18.Are there too many annulments granted in the United States?


1.Is a divorced person automatically excommunicated from the Church?
No. Obtaining a civil divorce is a function of the civil law and civil courts, and has little relevance in canon law. The church recognizes that a civil divorce may be a necessary step to determine civil, legal, custodial and financial matters resulting from the civil termination of a marriage. Thus a divorced Catholic is not “excommunicated.” As long as you have not remarried, you are free to receive the sacraments within the Church. Without having received a declaration of nullity, the Church does not recognize the civil divorce granted by the state, and still considers you married to your spouse – even if you are no longer living with him or her. Consequently, without a canonical declaration of nullity you are not free to remarry. If you do remarry civilly or outside the Church, you are required to refrain from receiving the sacraments until you get your situation regularized.

2.How is an annulment different from a civil divorce?
The more correct term for an "annulment" is a "decree of nullity." This decree states that the marriage has been thoroughly investigated and found to be lacking in the essential characteristics of a Christian sacramental union from the time of consent. The time of consent is at one’s wedding when the parties both consented to marry.  The decree of nullity certifies that despite the fact that there was a wedding, and despite the fact that the parties believed that they were married, due to various reasons a valid sacramental bond never existed. This is different from a divorce, which is a legal recognition that there was an existing and valid legal marital contract, which the legal divorce now dissolves.  Canonically, if the sacramental bond did not exist, the marriage in question can be declared ecclesiastically non-binding. Thus, according to canon law, there never was a marriage, because it was null or non-existent from the beginning.

3.Do only Catholics need annulments? Do only Catholic marriages need to be annulled?
No and no. In the regular course, non-Catholics only need an annulment if they desire to marry a Catholic. But if a non-Catholic has been married to another non-Catholic, and that person now wants to marry a Catholic, then the non-Catholic is going to need an annulment before the Catholic can be validly married in the Church.

Only a Catholic is bound to marry according to the form prescribed by the Catholic Church (i.e. before a Catholic priest or deacon and at least two additional witnesses) unless dispensed from this requirement by the bishop or his delegate.
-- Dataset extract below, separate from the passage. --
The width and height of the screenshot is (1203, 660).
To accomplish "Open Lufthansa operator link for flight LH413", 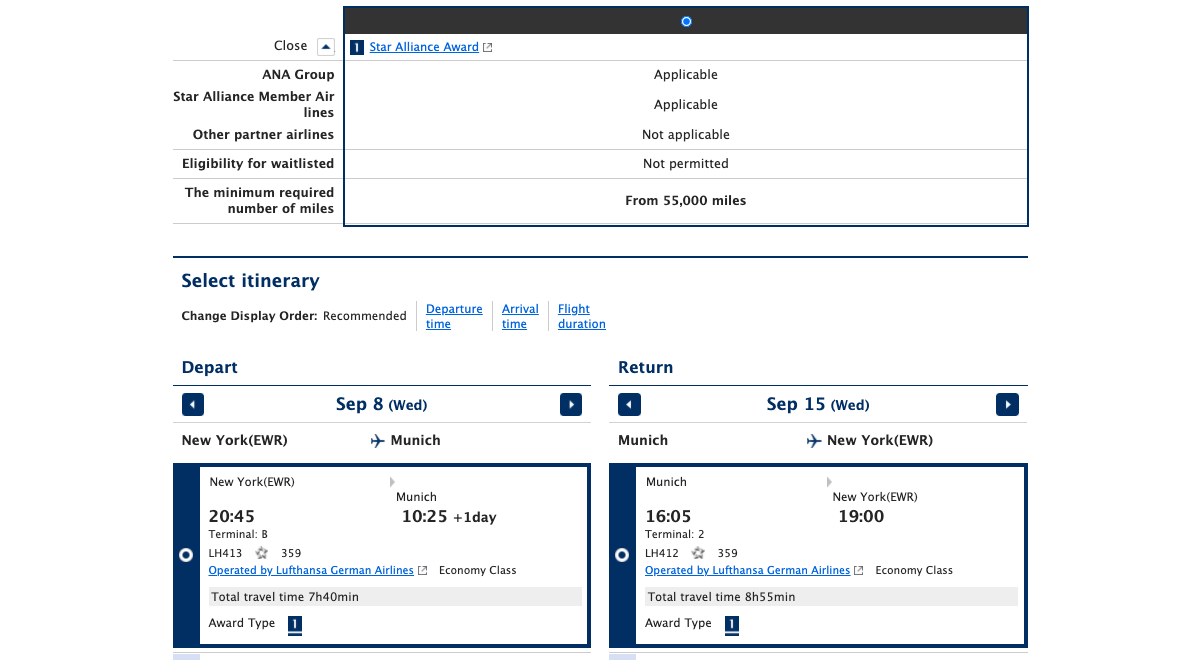I will tap(311, 570).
However, the Church recognizes the marriage of two non-Catholics, or a Catholic who has received a dispensation from form and a non-Catholic, whether they marry in their own church/or non-Christian place of worship, another church or in a civil ceremony (justice of the peace) as long as the ceremony is valid according to civil law. From the perspective of the Catholic Church, therefore, non-Catholics are considered to be validly married persons unless the former spouse has died or the marriage has been declared null by the Catholic Church.  Since the Church has the right to determine who may be married in the Catholic Church, it can make a judgment on the validity of the marriage of two non-Catholics if one requests this in order that he or she might be able to marry a Catholic in the Catholic Church.
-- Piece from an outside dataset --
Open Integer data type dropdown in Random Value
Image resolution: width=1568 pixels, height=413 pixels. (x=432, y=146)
4.Are there different types of annulment cases?
There are different types of annulment cases, depending on the circumstances of the marriage. Some are easier and quicker than others. Documentary cases, which include Absence of Form and Ligamen cases, are the simplest type of case and usually take only a few weeks to process.  The documentary cases are fairly easy because they can be proven simply with the presentation of the correct documentation. However, these processes are only able to be used under very specific circumstances.
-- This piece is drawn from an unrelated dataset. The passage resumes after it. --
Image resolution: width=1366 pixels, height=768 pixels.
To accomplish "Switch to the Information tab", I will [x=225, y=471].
Formal cases require an extensive autobiographical essay, witness testimony, an interview, and possible review by an expert counselor, so they tend to be more difficult and often can take a year to eighteen months to complete once they have been filed.  Cases that must be processed in Rome, such as Favor of the Faith and Non-Consummated Marriages, also take a considerable amount of time to prepare, in addition to the time the case takes for Rome to adjudicate. Canon Law Professionals can help you determine what the most appropriate type of case to file, and what documentation you will need to best pursue your case.

5.Is receiving a declaration of nullity expensive?
We often hear that the one thing preventing a person from getting an annulment is the cost. However, in most dioceses the cost for an annulment is quite reasonable, and if you have difficulty affording the cost, they will make arrangements to help you. In fact one should not ever be turned away from applying for an annulment because of his or her inability to pay the fee.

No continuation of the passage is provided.